Die Koalitionsfrage wird aus einem anderen Grund zur grünen Gretchenfrage für die Union: Wofür wollt ihr eure Macht einsetzen? Die Grünen als kleinerer Partner sind der Mehrheitsbeschaffer für die Union. Aber - das gehört zum Koalitionsspiel dazu - in manchen Punkten wird die Union auch den grünen Herzensanliegen im Parlament einen Sieg ermöglichen müssen. Für welche Themen schlägt das grüne Herz?

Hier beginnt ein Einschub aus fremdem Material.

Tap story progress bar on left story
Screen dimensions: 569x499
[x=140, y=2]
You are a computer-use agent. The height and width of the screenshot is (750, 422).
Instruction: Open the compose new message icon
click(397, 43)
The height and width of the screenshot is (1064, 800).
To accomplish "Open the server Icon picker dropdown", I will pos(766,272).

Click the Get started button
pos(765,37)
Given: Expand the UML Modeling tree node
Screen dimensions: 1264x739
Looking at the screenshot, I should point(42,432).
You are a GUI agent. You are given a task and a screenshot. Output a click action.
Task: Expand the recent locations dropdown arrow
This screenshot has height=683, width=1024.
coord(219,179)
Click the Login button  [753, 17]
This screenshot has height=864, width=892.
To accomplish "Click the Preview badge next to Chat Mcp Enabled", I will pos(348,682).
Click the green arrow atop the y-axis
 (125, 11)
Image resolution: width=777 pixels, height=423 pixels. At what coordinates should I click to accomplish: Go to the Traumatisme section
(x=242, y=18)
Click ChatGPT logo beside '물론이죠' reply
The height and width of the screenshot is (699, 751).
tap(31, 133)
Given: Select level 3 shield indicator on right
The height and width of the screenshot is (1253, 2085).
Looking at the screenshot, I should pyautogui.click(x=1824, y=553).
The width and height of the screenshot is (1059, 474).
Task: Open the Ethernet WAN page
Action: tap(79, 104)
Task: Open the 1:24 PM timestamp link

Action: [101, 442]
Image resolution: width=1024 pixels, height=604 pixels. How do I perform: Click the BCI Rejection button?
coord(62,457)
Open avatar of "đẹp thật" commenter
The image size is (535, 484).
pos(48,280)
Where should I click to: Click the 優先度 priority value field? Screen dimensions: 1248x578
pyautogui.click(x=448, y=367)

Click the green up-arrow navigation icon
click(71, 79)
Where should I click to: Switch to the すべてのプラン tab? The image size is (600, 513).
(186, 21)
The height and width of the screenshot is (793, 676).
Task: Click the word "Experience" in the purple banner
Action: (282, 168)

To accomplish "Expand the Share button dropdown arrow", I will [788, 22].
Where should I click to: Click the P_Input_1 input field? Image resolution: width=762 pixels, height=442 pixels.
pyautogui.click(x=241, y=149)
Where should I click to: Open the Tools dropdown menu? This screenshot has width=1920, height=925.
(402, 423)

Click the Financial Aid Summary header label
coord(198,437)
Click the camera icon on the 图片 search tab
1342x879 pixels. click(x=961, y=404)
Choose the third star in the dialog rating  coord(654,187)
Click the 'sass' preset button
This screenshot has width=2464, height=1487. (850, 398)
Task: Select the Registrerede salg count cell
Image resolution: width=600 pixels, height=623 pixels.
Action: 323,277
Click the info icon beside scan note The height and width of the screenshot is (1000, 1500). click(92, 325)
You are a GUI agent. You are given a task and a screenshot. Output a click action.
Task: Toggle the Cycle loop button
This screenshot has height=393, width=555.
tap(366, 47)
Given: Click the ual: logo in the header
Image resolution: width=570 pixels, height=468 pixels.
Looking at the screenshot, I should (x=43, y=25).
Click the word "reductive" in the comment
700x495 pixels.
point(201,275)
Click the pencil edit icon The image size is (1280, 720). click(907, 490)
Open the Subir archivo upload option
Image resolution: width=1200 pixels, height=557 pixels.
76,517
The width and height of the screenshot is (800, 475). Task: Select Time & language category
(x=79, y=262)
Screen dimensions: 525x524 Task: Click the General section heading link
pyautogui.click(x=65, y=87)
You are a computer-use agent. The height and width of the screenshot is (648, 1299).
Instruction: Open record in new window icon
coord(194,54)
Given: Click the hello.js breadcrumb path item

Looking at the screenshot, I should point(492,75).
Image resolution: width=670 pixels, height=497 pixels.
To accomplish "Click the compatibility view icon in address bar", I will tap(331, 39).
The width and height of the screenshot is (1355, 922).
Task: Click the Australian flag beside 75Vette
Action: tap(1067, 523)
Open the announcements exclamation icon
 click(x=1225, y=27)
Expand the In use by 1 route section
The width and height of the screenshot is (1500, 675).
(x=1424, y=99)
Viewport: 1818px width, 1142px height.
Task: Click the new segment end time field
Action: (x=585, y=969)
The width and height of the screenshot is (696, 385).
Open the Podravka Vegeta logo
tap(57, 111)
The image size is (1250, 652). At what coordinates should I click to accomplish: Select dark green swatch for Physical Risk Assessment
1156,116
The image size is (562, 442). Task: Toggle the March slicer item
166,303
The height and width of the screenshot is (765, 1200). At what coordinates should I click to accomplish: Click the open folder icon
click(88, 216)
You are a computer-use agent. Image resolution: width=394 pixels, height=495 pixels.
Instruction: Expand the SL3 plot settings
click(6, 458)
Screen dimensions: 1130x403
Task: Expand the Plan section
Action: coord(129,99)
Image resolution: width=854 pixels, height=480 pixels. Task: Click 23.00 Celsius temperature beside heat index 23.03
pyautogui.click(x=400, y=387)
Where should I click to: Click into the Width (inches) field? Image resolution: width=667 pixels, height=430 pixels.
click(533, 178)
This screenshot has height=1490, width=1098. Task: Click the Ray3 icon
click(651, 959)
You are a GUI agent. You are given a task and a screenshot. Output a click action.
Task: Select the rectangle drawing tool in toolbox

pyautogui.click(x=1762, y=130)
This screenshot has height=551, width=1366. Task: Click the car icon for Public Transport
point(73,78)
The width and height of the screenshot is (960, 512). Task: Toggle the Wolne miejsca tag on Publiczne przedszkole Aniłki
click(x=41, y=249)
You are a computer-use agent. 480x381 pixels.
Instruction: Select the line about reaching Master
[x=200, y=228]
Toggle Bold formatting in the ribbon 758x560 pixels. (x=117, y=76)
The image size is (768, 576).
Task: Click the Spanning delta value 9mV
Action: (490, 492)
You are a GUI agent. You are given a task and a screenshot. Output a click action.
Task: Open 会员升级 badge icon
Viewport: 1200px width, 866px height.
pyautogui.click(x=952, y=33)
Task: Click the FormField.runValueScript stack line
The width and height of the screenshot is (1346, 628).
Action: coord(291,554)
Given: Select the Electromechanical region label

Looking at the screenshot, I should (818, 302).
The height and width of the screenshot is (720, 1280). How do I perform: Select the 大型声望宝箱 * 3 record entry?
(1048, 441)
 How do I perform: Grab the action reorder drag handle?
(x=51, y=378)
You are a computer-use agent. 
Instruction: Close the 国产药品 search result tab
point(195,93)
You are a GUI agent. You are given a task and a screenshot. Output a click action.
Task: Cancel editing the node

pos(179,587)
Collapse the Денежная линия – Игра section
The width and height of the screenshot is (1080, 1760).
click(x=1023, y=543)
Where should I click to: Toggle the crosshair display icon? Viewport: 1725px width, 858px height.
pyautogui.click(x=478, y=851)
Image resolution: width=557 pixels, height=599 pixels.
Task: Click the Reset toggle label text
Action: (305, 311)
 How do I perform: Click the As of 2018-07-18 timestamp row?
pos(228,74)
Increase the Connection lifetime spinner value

Eine Prognose lässt das neue grüne Grundsatzprogramm zu, das aktuell in der Partei diskutiert wird: In dem Entwurf heißt es etwa: "Schwangerschaftsabbrüche haben nichts im Strafgesetzbuch verloren." Und zu der Frage der Geschlechtszuordnung wird festgestellt: "Intergeschlechtliche und transsexuelle Menschen haben ausschließlich selbst das Recht, ihr Geschlecht zu definieren."

Eine Partei muss wissen, warum sie die Macht will

Wird die Union wissen, dass viele christliche Wähler ihr nur deswegen über ihre Stimme Macht verleihen, um solche Forderungen zu verhindern? Es ist legitim, Macht erringen zu wollen. Aber eine Partei muss wissen, warum sie die Macht will. Es reicht nicht, den Kanzler stellen zu wollen, damit nur niemand von der Konkurrenz den Stuhl besetzt. In der Steuerpolitik kann man Kompromisse machen, in diesen Fragen nicht. Hier wird sich zeigen, was die echten schwarzen Herzensanliegen sind.